A couple of years ago, while on vacation in our mom's town, my siblings and I swam in the stream. On our way home, we went over a tree with ready bunches of velvet tamarind. It looked so luring we chose to cull a couple for ourselves. We were so centered around attempting to cut down a portion of the low-draping natural products from the branch we didn't see the multitude of soldier ants we have made upset. Long story short, in almost no time, we were moving, scratching and running from the genuine stings we got from these incredibly dangerous creepy crawlies. Since you are finished grinning at my not really entertaining tragedy, here is a rundown of astonishing Nigerian natural Fruits great number of us didn't know were grown in our delightful nation.
1. Velvet Tamarind
You will be astonished to discover that you definitely know this natural product as licky-licky, awin or icheku. The name originates from the dark smooth shell that covers its scrumptious orange mash. Velvet tamarind for the most part shares a season as udara and is found copiously in the southeastern Nigeria. For those of you who are yet to taste the integrity of this tamarind, the smooth shell is broken to uncover an orange mash which has a sweet and tart flavor. This mash is sucked or bitten, and the seed in the inside spat out. Tamarind could be eaten as a tidbit or the mash could be absorbed in water to set up a tamarind drink which weakens the tart-like taste of the Tamarind.
2. Ube Okpoko
This amazing fruit known as ube okpoko by the Igbos and atili by the Hausas is like ube (African pear) yet so extraordinary. This little estimated natural product is comparative in size to an olive yet is oiler than the African pear. It has a rich, smooth mash like the avocado. Ube okpoko is sold in cellophane sacks which contain around twelve cooked natural products. It could be eaten straight or sprinkled with salt for additional flavor. Atili oil could be extricated from the fruit. Viewed as neighborhood olive oil; this green oil could be utilized in cooking, as it is more nutritious and delightful than the customary cooking oil.

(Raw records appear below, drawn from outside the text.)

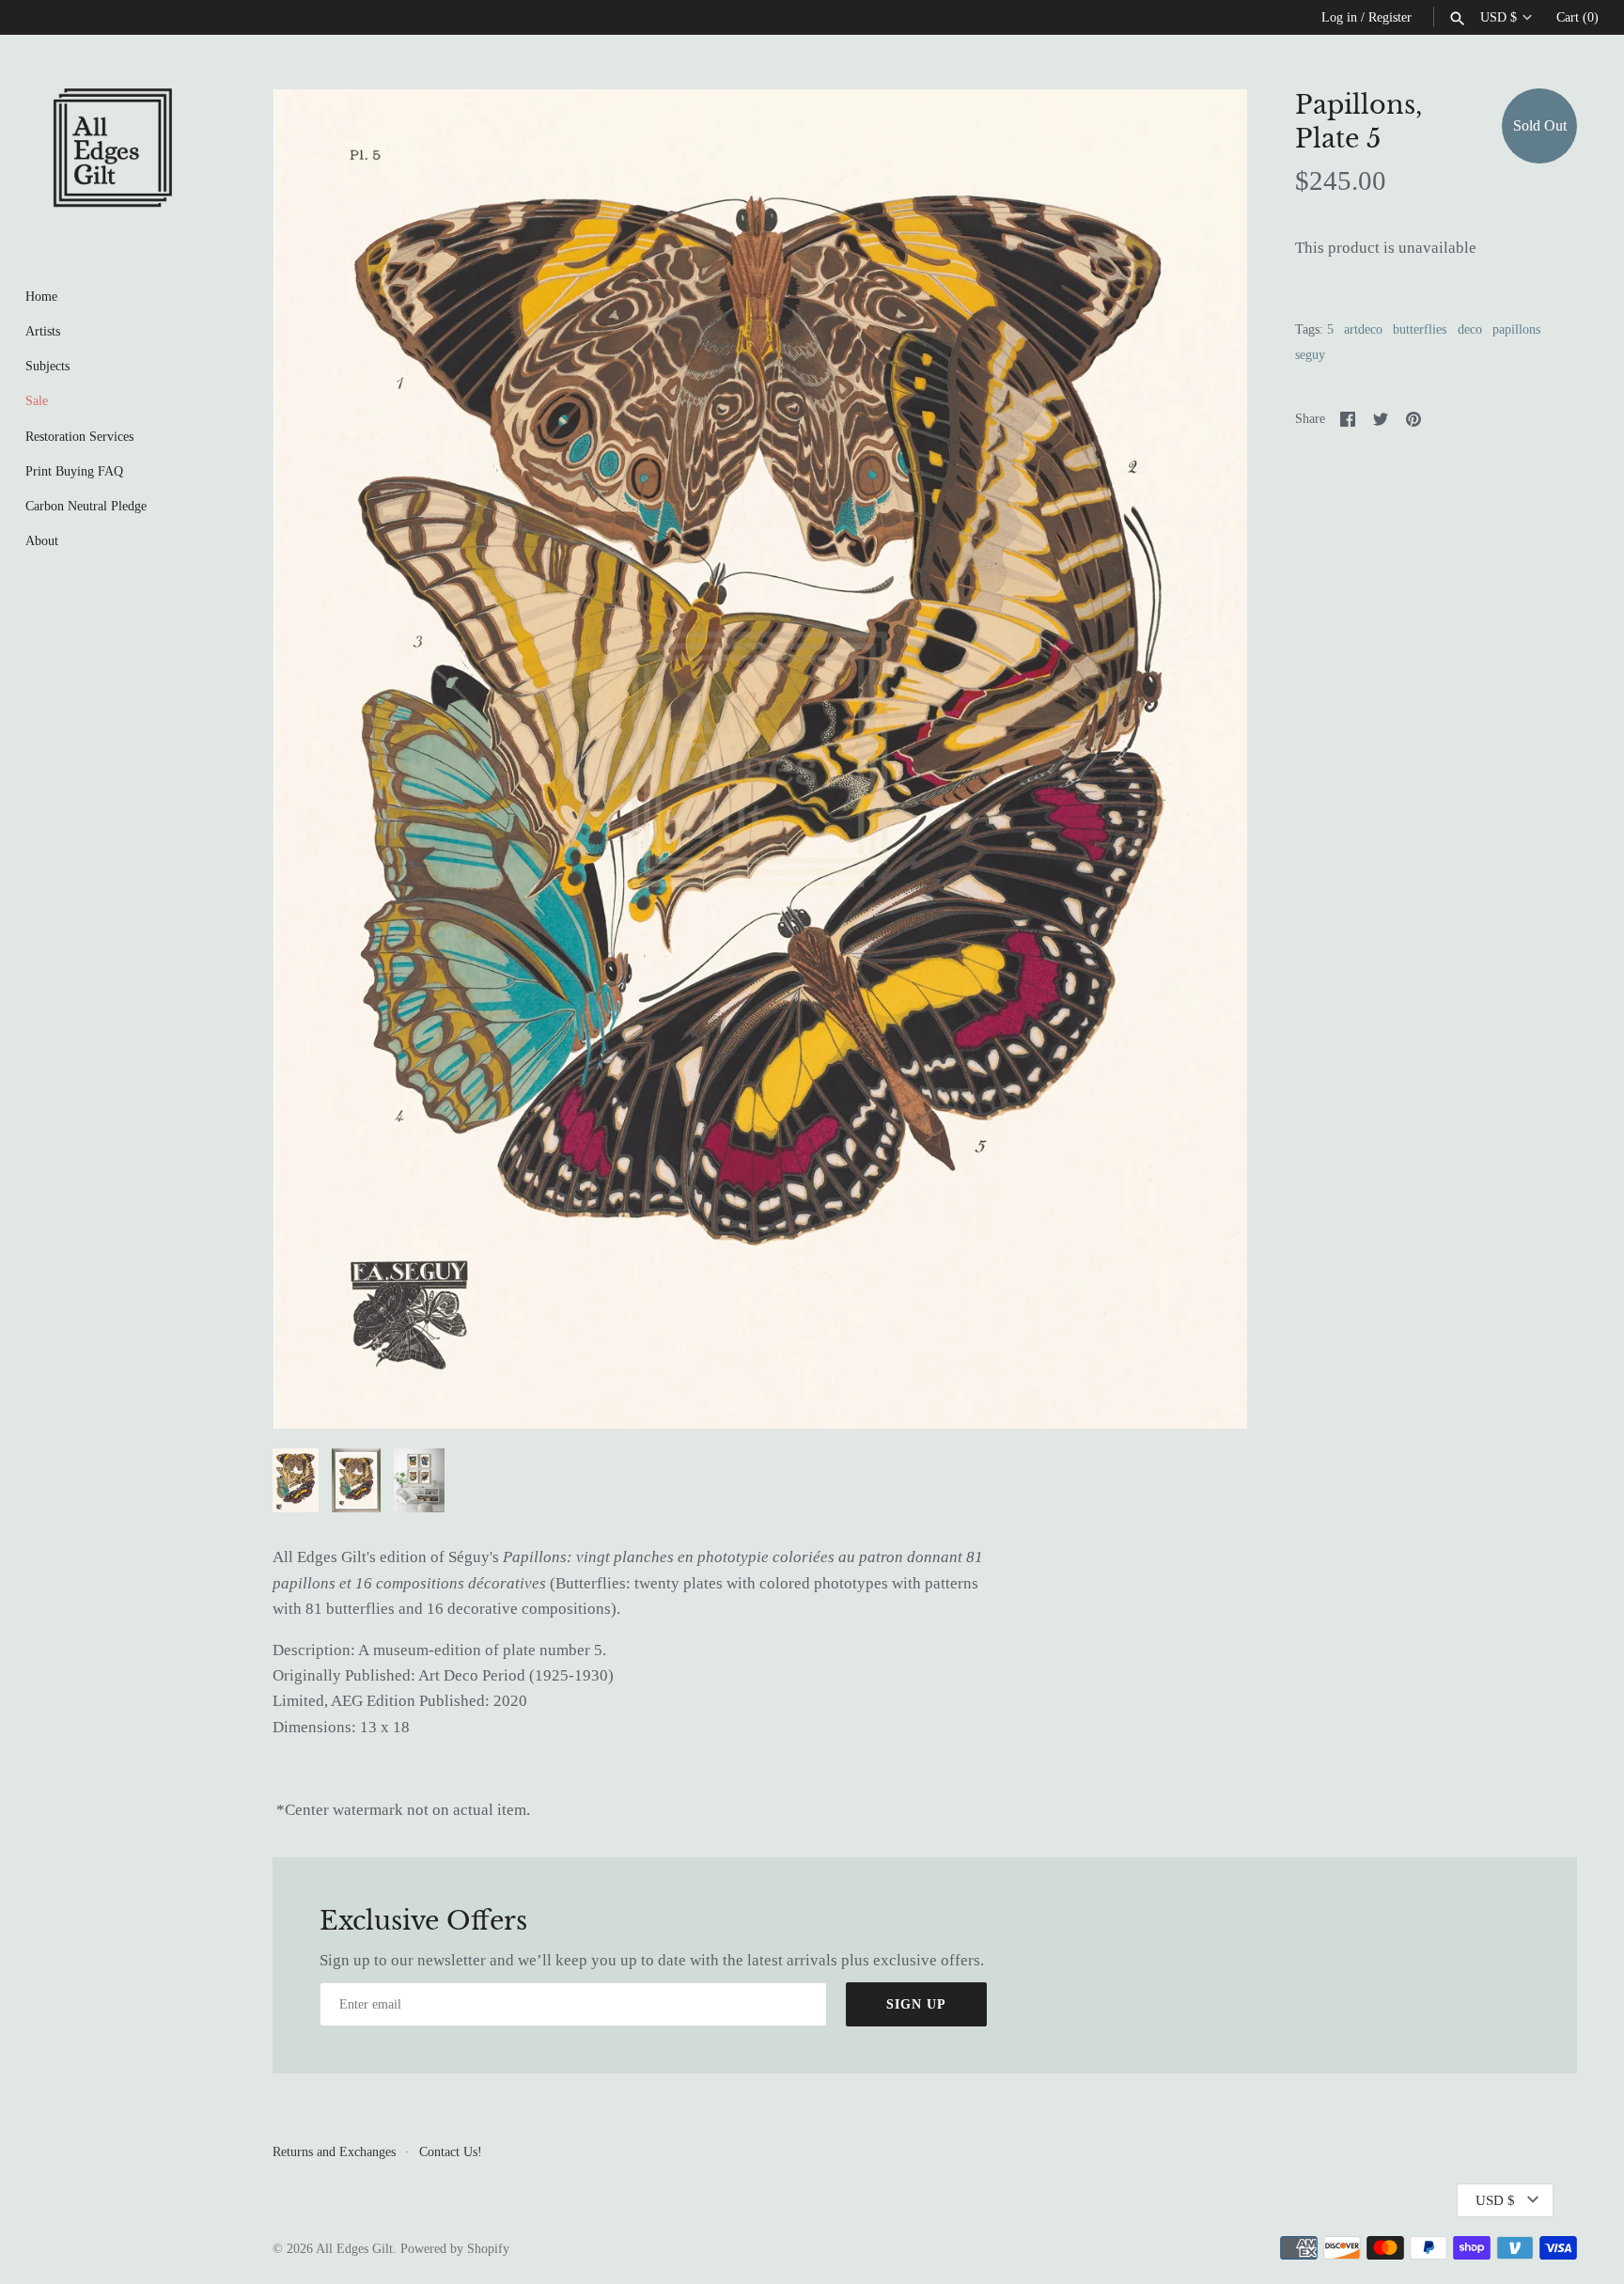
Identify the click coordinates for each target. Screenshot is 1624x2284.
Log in (1339, 16)
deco (1470, 328)
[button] (1207, 759)
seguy (1310, 354)
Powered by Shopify (454, 2248)
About (41, 540)
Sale (36, 400)
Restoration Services (79, 436)
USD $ (1498, 16)
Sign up (916, 2004)
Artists (42, 330)
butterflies (1419, 328)
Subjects (47, 365)
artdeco (1363, 328)
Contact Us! (450, 2151)
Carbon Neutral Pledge (86, 505)
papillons (1516, 328)
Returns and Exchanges (334, 2151)
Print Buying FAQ (74, 470)
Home (41, 296)
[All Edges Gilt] (113, 147)
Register (1390, 16)
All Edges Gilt (354, 2248)
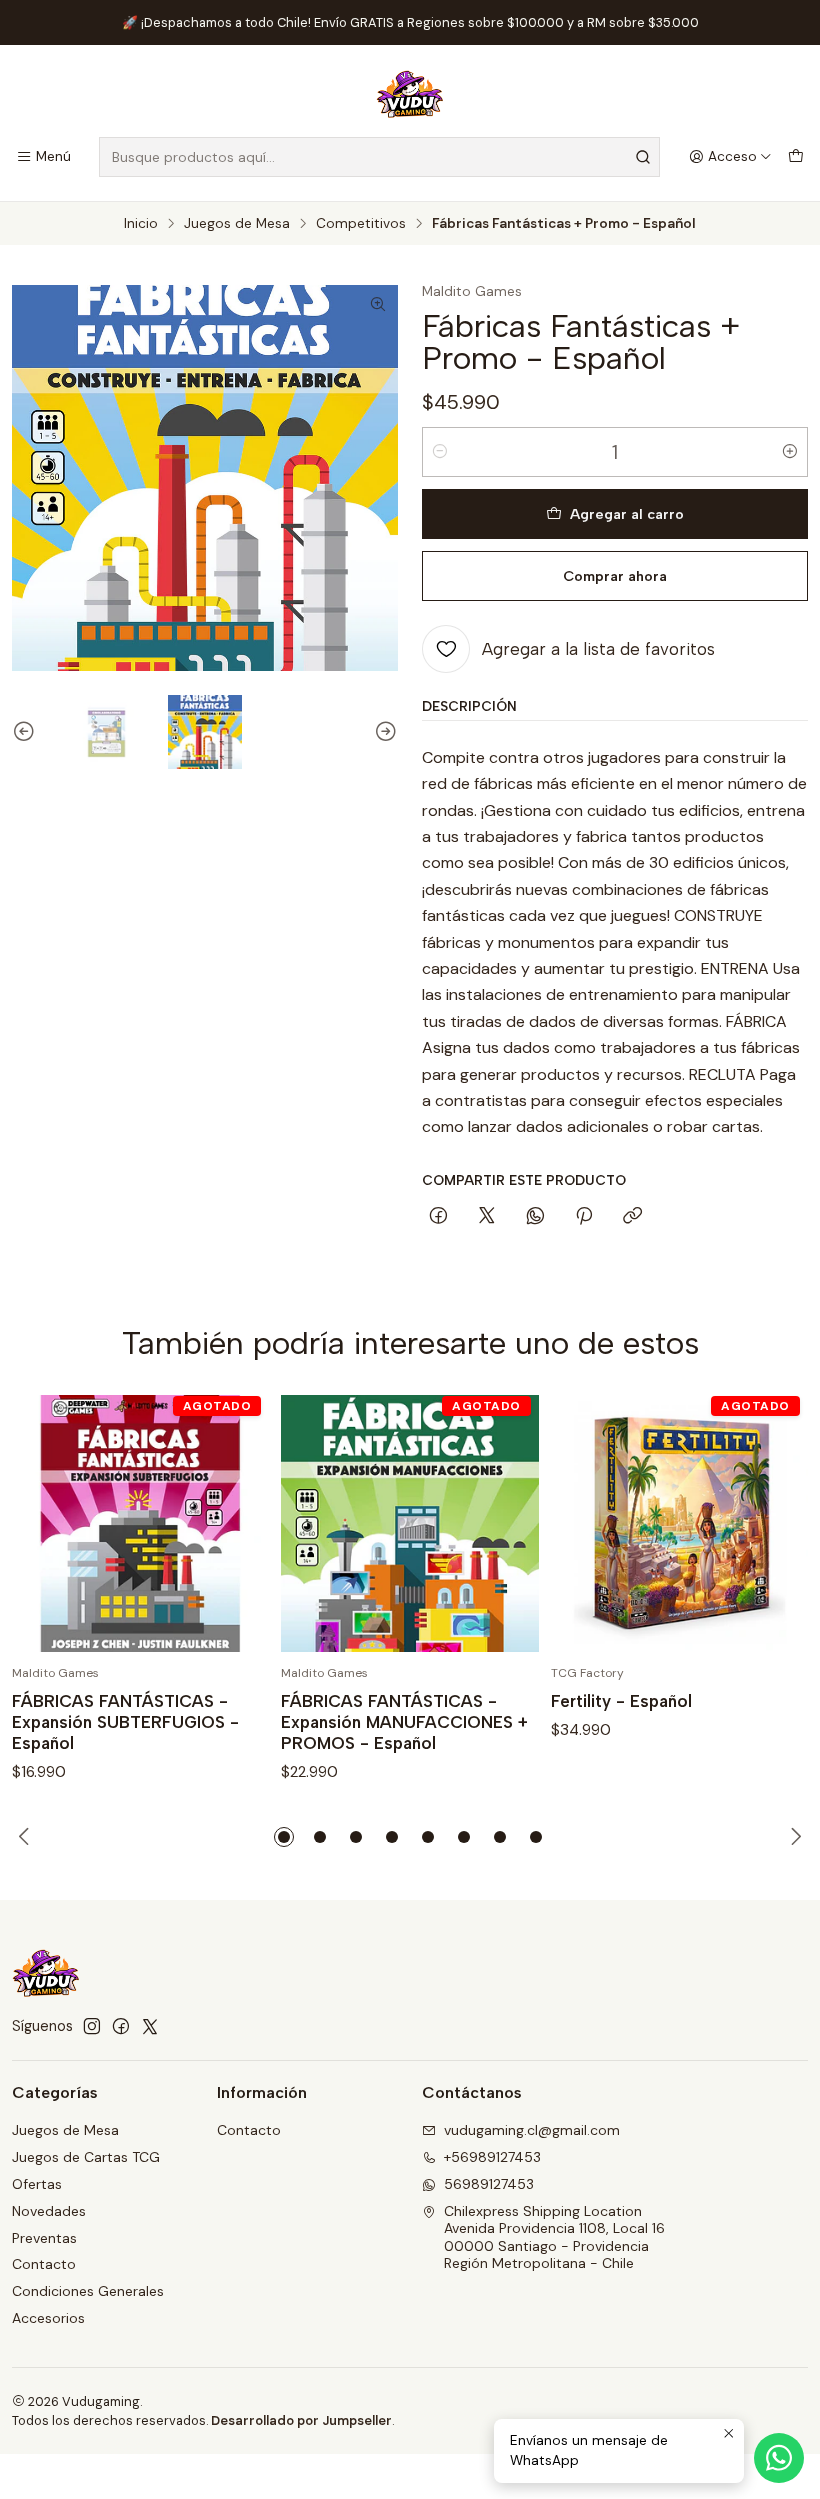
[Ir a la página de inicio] (410, 94)
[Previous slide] (27, 732)
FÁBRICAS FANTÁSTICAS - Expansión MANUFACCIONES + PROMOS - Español (404, 1722)
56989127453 (489, 2184)
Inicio (141, 224)
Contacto (44, 2264)
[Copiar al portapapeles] (632, 1217)
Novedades (49, 2211)
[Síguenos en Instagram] (92, 2026)
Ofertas (37, 2184)
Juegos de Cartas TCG (86, 2157)
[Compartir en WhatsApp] (535, 1217)
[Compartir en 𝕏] (487, 1217)
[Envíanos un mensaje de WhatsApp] (779, 2458)
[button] (284, 1837)
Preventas (44, 2238)
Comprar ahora (615, 576)
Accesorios (48, 2318)
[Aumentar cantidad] (790, 452)
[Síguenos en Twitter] (150, 2026)
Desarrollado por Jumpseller (301, 2420)
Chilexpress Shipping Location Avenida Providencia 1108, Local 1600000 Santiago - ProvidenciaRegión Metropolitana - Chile (554, 2237)
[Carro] (796, 157)
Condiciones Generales (88, 2291)
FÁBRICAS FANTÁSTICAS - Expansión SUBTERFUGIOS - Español (125, 1722)
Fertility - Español (621, 1701)
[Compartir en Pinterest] (584, 1217)
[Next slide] (383, 732)
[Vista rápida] (233, 1524)
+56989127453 (492, 2157)
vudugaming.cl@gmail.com (532, 2130)
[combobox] (379, 157)
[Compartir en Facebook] (438, 1217)
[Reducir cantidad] (440, 452)
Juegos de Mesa (237, 224)
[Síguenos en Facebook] (121, 2026)
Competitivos (361, 224)
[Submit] (643, 157)
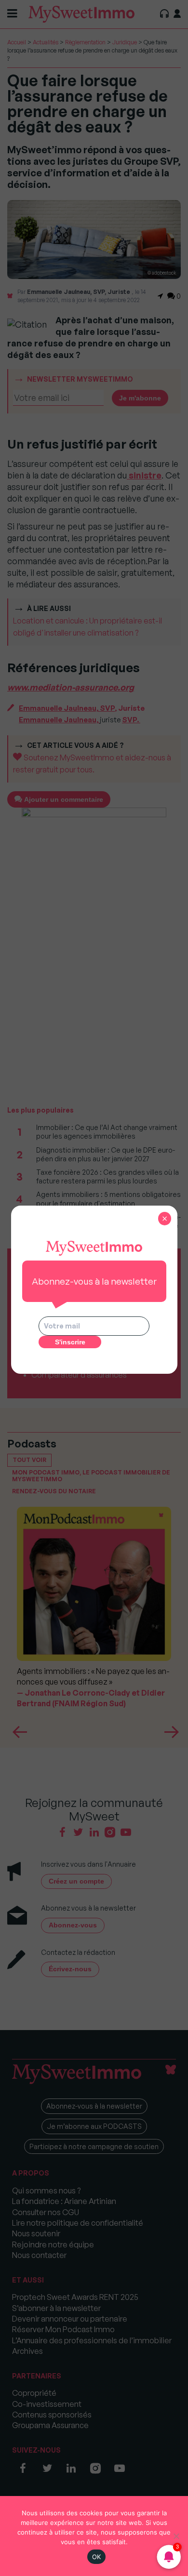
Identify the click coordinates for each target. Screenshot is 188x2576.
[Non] (176, 2536)
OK (96, 2557)
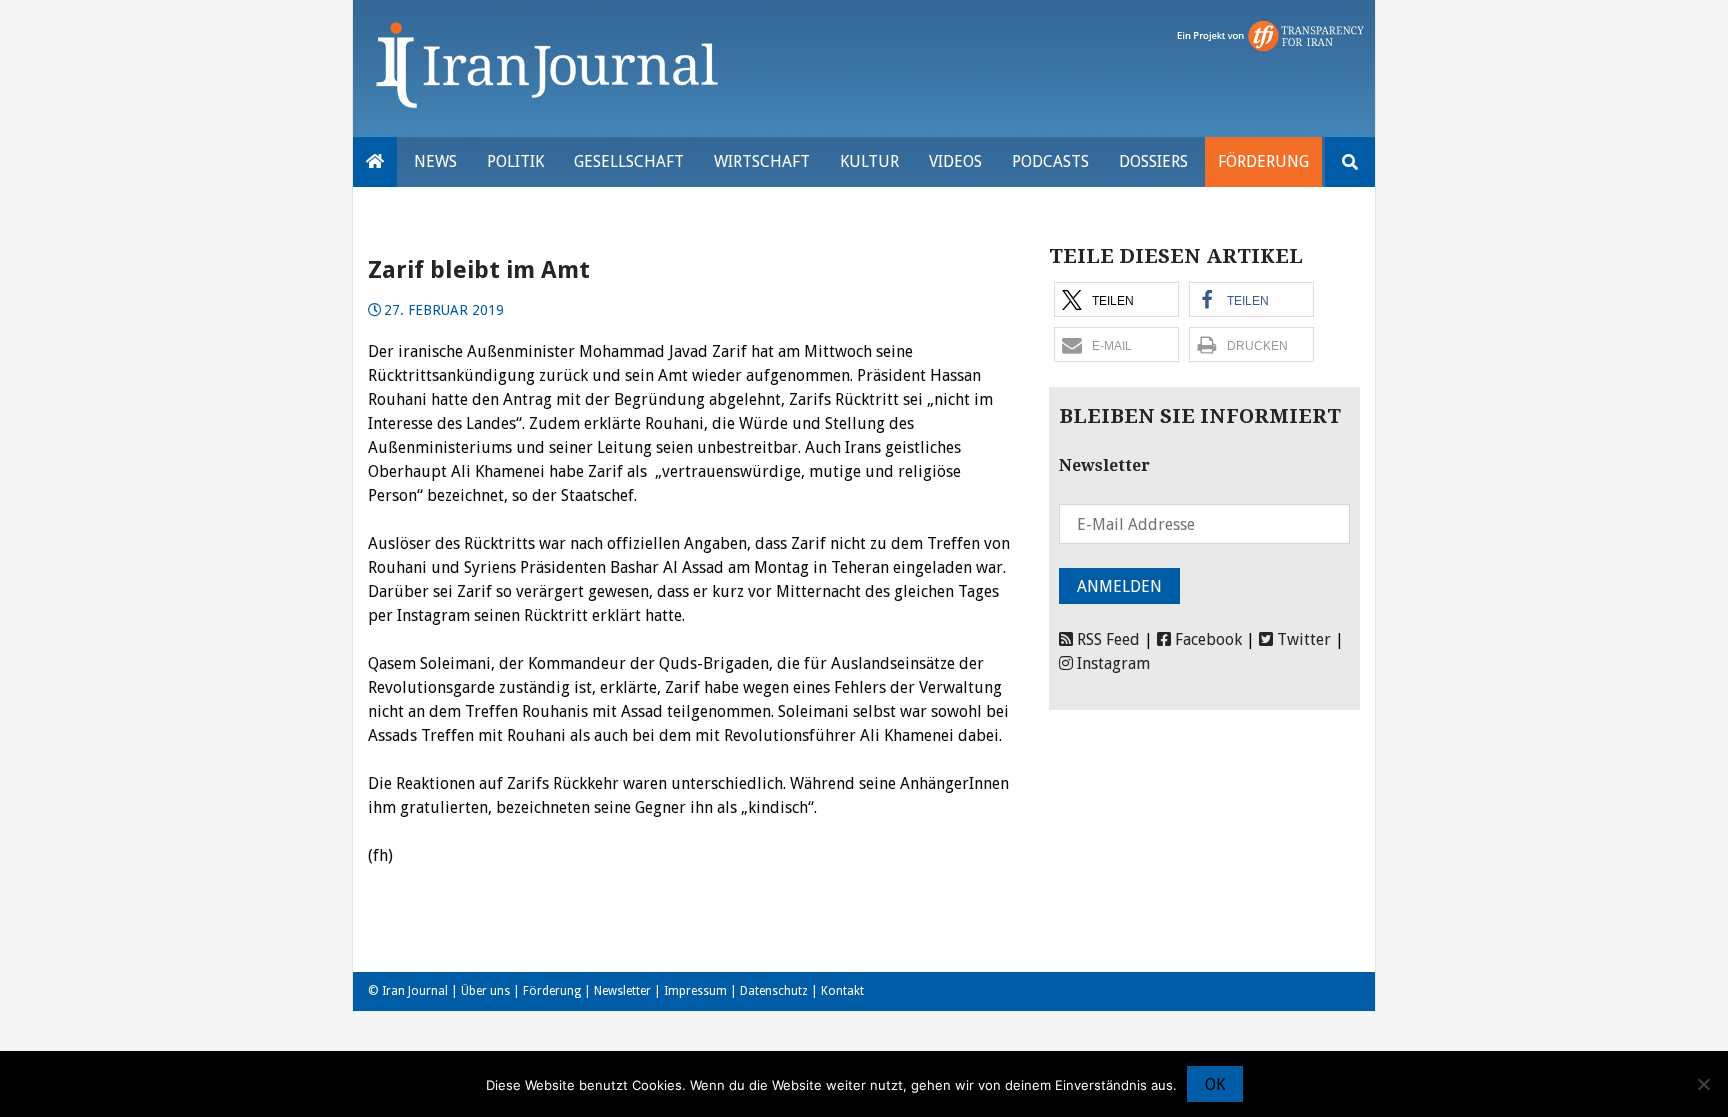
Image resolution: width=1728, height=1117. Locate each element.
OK (1215, 1084)
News (435, 161)
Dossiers (1153, 161)
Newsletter (622, 991)
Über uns (485, 991)
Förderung (1263, 161)
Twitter (1302, 639)
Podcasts (1050, 161)
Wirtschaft (762, 161)
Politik (515, 161)
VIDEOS (955, 161)
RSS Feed (1106, 639)
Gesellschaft (629, 161)
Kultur (869, 161)
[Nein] (1703, 1084)
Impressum (695, 991)
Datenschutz (774, 991)
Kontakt (842, 991)
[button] (1116, 299)
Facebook (1206, 639)
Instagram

Despite the fact that this destructive and delightful tropical fruit is Jamaica's national natural product, it bears its root from the West-Africa. Known as ishin by Yorubas, ackee develops on evergreen trees that can arrive at 50 feet tall. The genuine natural products are cases, developed in bunches, which go from green to red and split open when ready. Ackee is such a bizarre natural product, albeit incredibly flavorful when ready; the unripe organic products are very dangerous. Just the delicate rich inward substance of the ackee which has a marginally nutty flavor is eatable as the seeds of an unripe fruit are dangerous to the health.
4. June Plums
This oval-shaped fruit is a wonder with its thick skin and the tropical bouquet of flavor it produces when harvested. This fruit is best eaten when fully ripe; at this stage, its taste is a fusion of mango, apple and pineapple flavors. June plums are commonly used in making delicious jams and juices. They are also a great pickling ingredient and a traditional accompaniment to ice cream and yogurt. One thing to bear in mind when eating this tropical wonder; do not take a bite just yet, as beneath the delicious creamy flesh lies a spiky seed.
5. The Rose Apple
These little tear-drop molded fruits are about 1 to 2 crawls in measurement. The yellowish-green tissue gets flushed with pink when it matures and radiates an exceptionally fragrant aroma suggestive of a sprouting rose, and offers a sweet botanical flavor, similar to rose water. The tissue has a fresh, nearly crunchy surface when ready and newly picked. In the middle contains one to four little brown seeds that are free inside the center. At the point when the entire natural product is shaken, the seeds clatter inside the little hole. Be that as it may, just the smooth substance is devoured as the seeds and roots are viewed as toxic.
These fruits, even though did not have their origin in Nigeria still have some of them growing here is Nigeria and most of them are well known in Nigeria but most of us might not know it is grown in Nigeria.
Which of them do you know? Leave yours in the comments section.